RECORDS PROVIDED:
◇ ◇ ◇ ◇
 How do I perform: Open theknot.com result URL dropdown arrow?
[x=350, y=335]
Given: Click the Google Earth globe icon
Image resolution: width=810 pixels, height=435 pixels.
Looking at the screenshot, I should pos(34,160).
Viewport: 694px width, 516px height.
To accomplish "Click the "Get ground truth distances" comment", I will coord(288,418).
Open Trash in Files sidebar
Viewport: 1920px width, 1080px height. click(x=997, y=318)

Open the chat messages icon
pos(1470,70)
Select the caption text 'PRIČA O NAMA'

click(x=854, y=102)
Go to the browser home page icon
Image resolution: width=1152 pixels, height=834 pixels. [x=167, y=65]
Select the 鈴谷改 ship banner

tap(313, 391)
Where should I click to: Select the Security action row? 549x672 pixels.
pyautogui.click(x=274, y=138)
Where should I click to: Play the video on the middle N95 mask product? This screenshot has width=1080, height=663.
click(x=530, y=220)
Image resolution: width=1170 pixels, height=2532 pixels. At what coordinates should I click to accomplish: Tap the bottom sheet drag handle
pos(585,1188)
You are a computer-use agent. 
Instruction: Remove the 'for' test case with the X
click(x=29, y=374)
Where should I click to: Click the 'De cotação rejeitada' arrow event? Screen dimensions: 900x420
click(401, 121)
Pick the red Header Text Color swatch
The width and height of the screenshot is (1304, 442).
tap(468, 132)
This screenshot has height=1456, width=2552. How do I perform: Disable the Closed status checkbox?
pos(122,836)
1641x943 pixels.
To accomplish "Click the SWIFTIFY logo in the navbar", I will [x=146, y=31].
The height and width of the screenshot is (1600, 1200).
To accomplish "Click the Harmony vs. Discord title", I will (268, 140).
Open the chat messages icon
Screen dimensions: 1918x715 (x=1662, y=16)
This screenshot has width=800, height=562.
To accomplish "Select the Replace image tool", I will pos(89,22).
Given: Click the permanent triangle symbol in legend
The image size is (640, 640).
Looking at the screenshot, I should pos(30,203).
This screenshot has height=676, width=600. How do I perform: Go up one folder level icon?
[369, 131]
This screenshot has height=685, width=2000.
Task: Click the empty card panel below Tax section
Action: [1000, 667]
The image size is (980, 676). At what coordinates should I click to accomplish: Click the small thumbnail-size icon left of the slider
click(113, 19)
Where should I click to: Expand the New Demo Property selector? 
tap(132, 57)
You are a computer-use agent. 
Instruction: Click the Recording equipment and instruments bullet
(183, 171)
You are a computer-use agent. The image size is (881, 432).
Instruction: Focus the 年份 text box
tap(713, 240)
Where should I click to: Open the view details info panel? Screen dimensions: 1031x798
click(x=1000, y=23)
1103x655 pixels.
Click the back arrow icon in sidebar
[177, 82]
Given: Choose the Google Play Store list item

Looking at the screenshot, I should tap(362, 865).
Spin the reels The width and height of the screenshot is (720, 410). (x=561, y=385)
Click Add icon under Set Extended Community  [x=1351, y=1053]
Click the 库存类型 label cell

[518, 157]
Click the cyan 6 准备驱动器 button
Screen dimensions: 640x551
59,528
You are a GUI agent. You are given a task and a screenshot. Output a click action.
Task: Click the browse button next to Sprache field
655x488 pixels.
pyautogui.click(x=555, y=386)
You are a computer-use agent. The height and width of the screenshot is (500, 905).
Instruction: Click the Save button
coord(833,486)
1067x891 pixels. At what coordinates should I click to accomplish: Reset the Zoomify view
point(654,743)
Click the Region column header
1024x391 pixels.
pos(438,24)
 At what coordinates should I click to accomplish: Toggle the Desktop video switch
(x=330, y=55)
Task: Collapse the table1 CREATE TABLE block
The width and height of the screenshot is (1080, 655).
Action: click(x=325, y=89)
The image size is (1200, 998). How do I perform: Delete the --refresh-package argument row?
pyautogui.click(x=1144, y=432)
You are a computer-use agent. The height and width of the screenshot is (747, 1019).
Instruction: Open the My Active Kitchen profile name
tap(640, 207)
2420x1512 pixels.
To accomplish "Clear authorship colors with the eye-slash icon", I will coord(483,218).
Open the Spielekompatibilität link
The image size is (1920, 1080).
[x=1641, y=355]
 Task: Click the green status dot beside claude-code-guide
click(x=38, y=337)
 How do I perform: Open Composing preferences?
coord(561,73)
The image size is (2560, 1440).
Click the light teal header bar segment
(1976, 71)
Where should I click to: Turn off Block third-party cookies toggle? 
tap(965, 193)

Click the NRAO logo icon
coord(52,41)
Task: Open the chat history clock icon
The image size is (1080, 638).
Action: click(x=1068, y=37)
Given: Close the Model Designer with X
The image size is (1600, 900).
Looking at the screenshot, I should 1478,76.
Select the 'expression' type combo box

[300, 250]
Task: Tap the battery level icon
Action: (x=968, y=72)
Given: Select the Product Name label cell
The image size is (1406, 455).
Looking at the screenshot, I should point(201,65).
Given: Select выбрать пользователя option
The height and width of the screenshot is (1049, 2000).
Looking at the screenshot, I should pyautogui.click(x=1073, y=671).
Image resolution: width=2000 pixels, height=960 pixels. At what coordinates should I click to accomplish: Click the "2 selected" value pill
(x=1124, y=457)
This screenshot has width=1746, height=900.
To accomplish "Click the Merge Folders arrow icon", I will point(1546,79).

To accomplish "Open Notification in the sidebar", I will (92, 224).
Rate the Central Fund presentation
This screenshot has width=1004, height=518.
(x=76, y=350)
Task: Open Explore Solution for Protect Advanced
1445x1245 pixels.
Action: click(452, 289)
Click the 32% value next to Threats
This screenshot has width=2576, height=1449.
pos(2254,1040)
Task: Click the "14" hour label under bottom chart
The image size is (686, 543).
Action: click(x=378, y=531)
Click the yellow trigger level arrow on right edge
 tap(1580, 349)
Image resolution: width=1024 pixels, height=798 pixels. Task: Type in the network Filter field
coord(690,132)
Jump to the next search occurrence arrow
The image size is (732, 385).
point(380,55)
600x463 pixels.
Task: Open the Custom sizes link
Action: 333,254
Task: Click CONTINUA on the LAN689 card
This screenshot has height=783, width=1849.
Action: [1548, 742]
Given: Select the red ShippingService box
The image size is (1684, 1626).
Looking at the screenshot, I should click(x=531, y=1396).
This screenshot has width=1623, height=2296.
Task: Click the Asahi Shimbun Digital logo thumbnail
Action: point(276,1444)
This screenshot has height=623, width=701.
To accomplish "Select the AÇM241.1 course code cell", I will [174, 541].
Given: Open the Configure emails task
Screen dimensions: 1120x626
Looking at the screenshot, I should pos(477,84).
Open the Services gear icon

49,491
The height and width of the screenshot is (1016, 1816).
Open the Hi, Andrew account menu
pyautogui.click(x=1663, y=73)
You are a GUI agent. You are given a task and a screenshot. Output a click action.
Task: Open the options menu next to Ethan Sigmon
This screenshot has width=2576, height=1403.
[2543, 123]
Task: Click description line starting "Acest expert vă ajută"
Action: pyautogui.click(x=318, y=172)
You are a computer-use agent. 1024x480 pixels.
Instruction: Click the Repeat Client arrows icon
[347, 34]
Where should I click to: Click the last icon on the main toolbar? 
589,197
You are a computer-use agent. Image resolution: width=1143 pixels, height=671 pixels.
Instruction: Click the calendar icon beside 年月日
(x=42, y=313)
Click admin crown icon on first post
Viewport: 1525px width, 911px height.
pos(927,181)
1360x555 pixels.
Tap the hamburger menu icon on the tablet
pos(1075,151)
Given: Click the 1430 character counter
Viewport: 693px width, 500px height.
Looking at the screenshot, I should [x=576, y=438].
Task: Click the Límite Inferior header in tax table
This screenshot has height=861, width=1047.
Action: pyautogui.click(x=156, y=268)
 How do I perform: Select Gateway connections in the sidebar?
◇ ◇ ◇ ◇
Copy the stretch of the records from the line containing "1360x555 pixels." through the final line of the records, character for character.

COMPLETED EXERCISE:
1360x555 pixels.
Tap the hamburger menu icon on the tablet
pos(1075,151)
Given: Click the 1430 character counter
Viewport: 693px width, 500px height.
Looking at the screenshot, I should [x=576, y=438].
Task: Click the Límite Inferior header in tax table
This screenshot has height=861, width=1047.
Action: pyautogui.click(x=156, y=268)
 How do I perform: Select Gateway connections in the sidebar?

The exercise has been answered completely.